Multilocus delimitation with very short sequences

Are very short sequences useful for species tree reconstruction and species delimitation?

Sequence fragments generated by some NGS platforms are often very short (for example, 100bp with RAD) and each locus contains only a few informative sites. Intuitively, they do not look useful for tree reconstruction using gene tree-based method (that is, species tree estimation using estimated gene trees.

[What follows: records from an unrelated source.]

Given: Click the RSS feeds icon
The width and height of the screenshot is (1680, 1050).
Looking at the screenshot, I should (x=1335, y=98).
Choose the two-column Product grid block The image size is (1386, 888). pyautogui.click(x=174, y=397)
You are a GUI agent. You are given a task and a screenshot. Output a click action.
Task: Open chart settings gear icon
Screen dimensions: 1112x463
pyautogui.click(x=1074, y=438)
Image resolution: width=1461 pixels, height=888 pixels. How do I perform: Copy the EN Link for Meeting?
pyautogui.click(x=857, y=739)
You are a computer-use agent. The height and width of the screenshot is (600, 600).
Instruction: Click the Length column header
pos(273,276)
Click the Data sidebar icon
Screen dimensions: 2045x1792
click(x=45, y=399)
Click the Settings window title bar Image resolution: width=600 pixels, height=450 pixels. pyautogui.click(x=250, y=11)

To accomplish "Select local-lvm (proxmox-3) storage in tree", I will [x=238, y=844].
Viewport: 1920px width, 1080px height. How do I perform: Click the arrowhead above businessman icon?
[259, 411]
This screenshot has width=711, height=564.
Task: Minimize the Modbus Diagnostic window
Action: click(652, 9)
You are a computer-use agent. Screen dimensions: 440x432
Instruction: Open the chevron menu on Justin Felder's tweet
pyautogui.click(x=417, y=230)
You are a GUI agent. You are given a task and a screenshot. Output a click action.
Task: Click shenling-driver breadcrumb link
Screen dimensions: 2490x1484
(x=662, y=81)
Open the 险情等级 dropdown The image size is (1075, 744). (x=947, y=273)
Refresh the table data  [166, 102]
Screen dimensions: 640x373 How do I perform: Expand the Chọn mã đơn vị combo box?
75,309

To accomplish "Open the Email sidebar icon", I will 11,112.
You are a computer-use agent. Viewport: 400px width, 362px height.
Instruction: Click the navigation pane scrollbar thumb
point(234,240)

The SNP-based methods are not included in this category.) because tree of each locus is unresolved and uninformative for subsequent specie s tree inference.

I did a bit of simulation to check if the gene tree-based species tree reconstruction and delimitation work on very short sequences. Results are rather surprising.

The procedure of simulation is simple.

  1. Set up a species tree.
  2. Simulate 500 gene trees within the species tree assuming multispecies coalescent.
  3. Simulate sequence alignments of 100bp along the gene trees.
  4. Reconstruct gene trees.
  5. Reconstruct a species tree.
  6. Delimit species using the species tree as a guide.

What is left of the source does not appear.